Word and element location data
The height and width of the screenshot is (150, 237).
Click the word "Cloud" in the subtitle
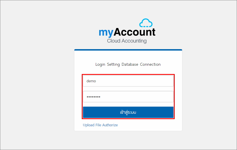click(x=114, y=41)
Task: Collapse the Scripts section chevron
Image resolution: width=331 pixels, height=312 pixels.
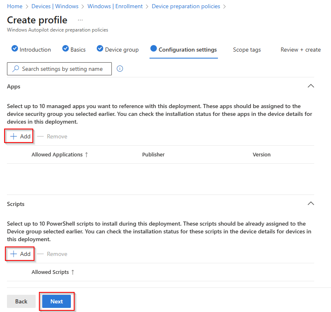Action: pyautogui.click(x=311, y=204)
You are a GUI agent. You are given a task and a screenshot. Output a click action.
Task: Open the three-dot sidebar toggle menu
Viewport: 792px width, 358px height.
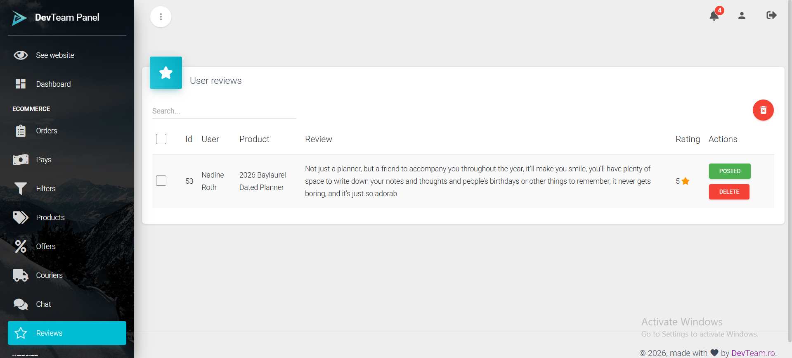tap(161, 17)
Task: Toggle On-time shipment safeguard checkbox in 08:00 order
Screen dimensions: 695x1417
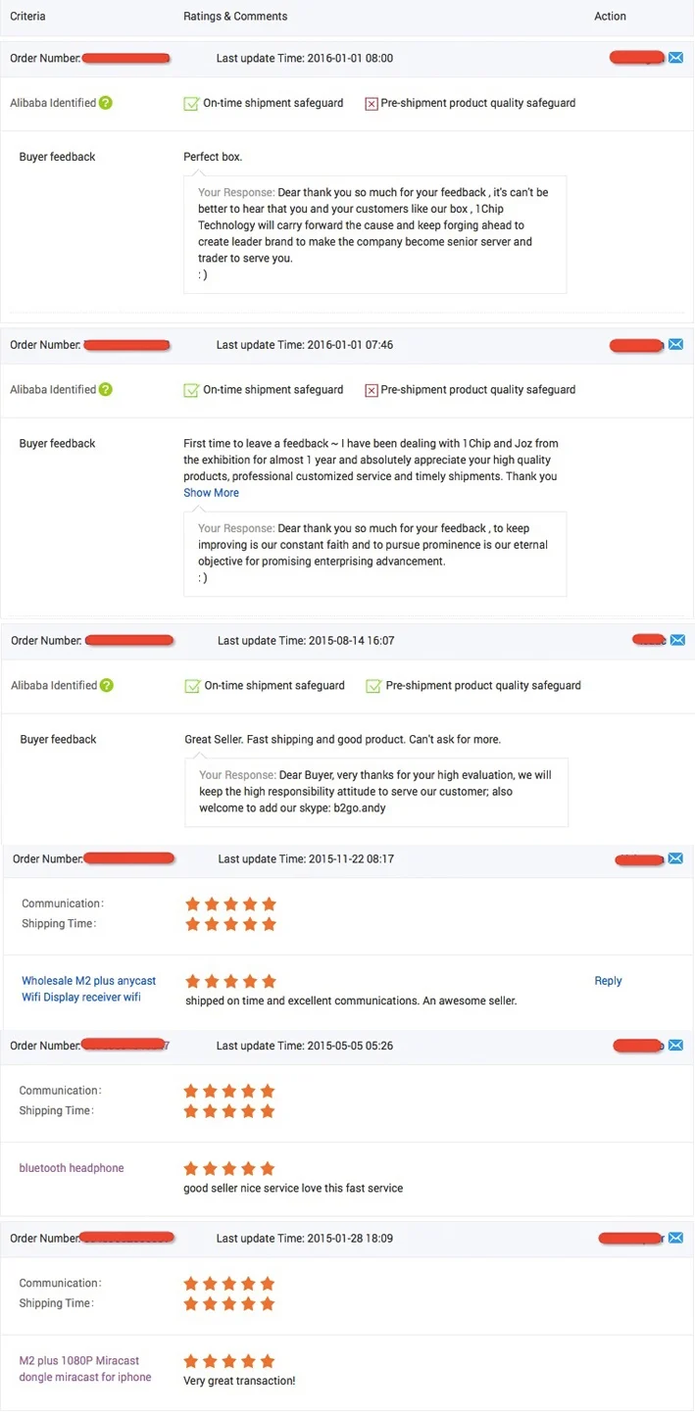Action: pos(191,103)
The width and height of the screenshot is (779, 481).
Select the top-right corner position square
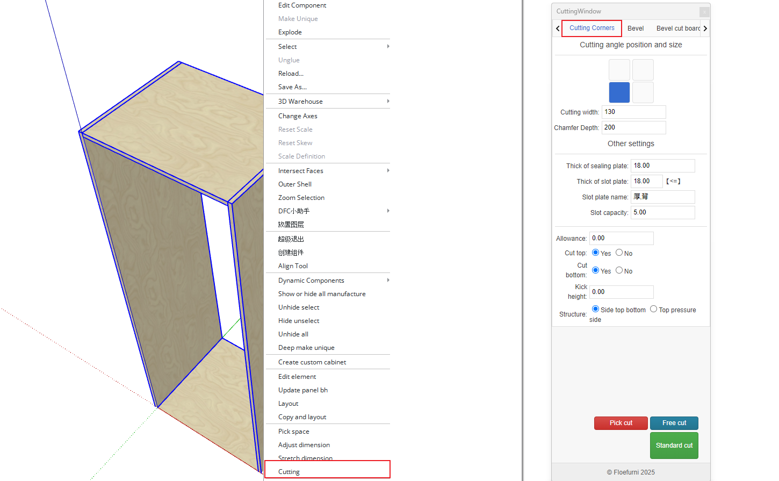643,70
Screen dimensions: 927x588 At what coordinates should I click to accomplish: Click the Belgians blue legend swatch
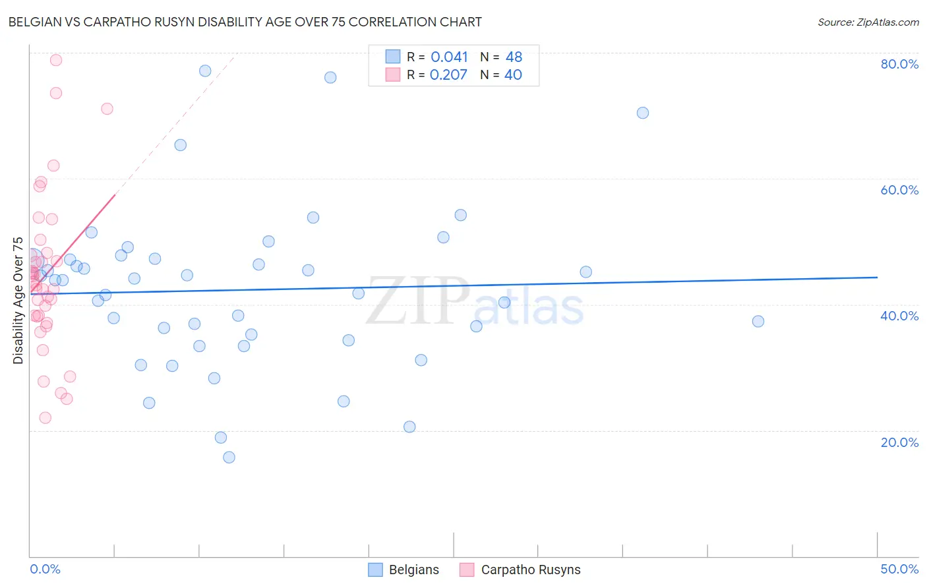(x=375, y=570)
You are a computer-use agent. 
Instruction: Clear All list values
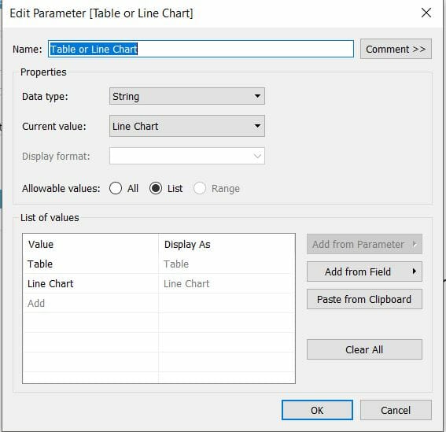coord(364,349)
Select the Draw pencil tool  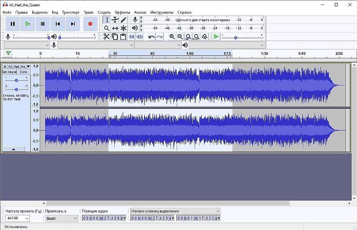point(124,20)
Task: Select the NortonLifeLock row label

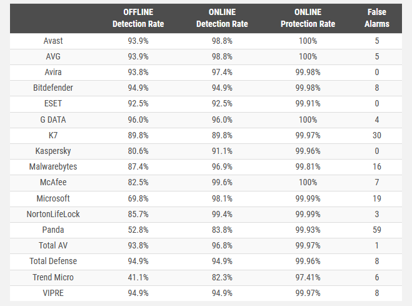Action: (x=53, y=214)
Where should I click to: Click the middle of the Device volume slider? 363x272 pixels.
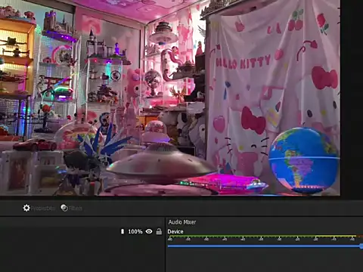click(x=265, y=246)
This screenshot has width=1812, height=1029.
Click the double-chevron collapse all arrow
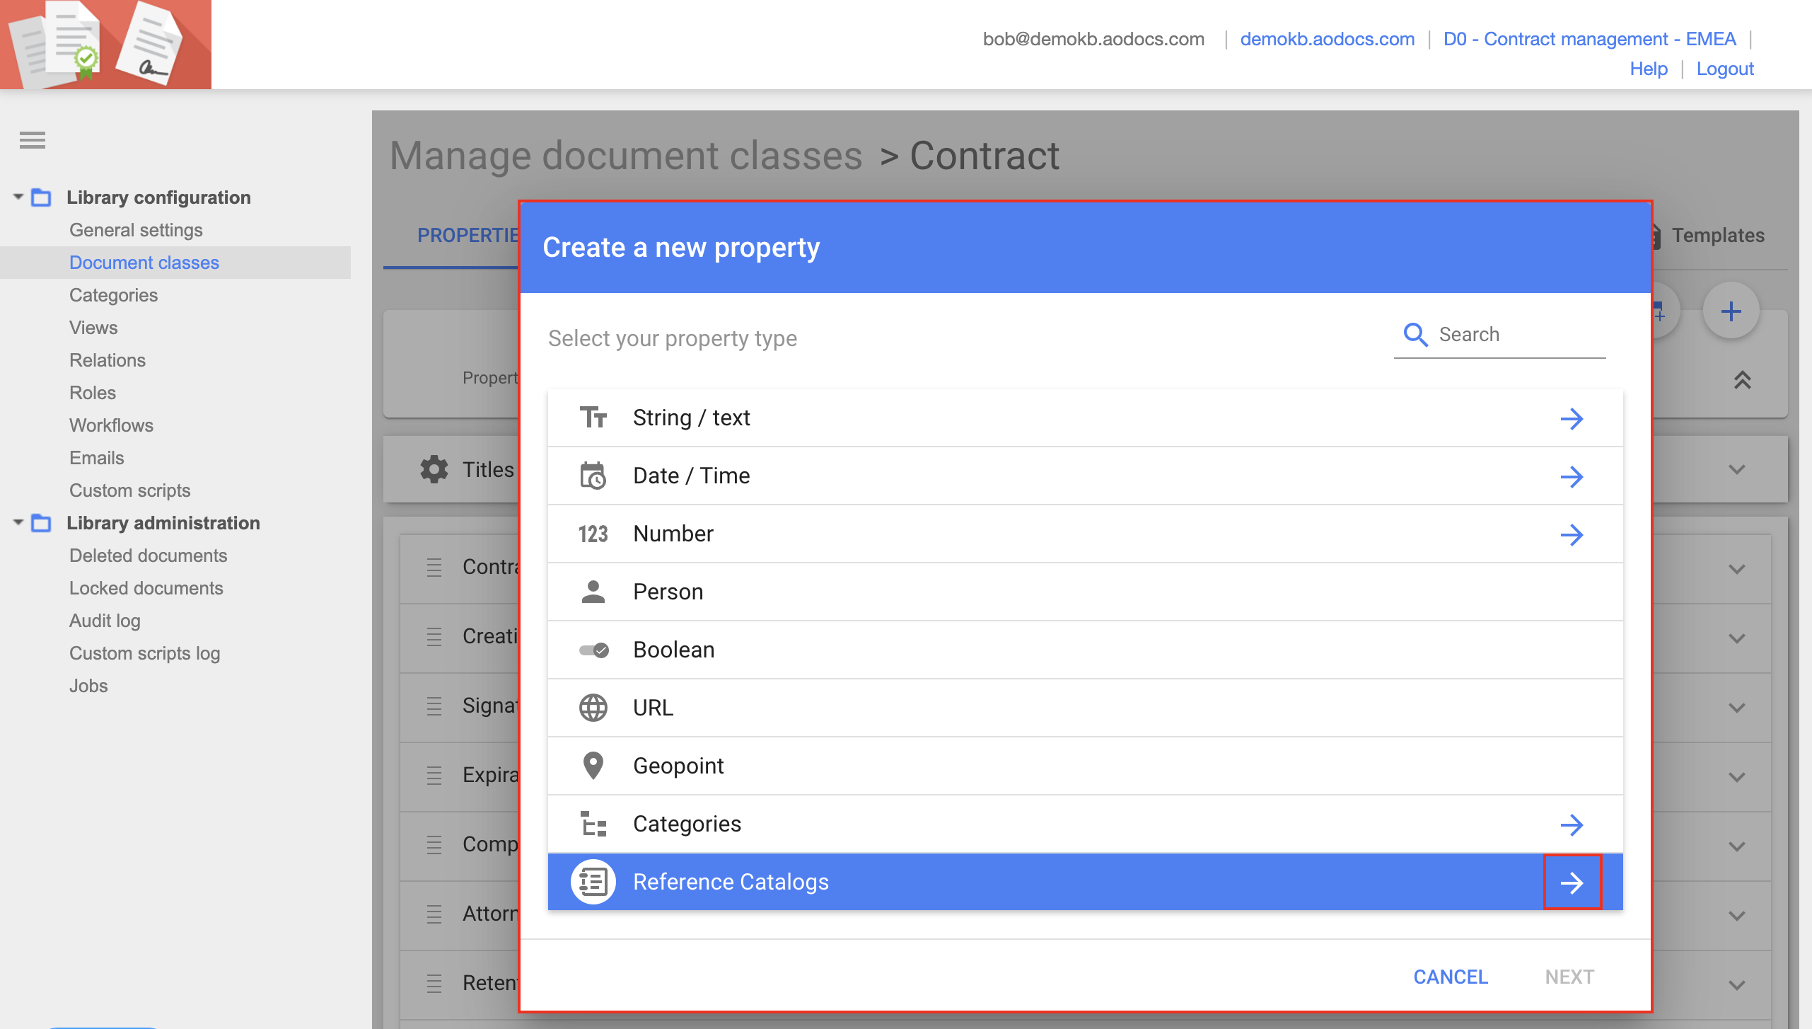[1742, 380]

- **Task details**:
Return the lines of the records from the one containing "This screenshot has width=1812, height=1029." through the end of the records, both ends included, copying them exactly and leaving the pictures out.

- **Completed exercise**:
This screenshot has width=1812, height=1029.
Click the double-chevron collapse all arrow
[1742, 380]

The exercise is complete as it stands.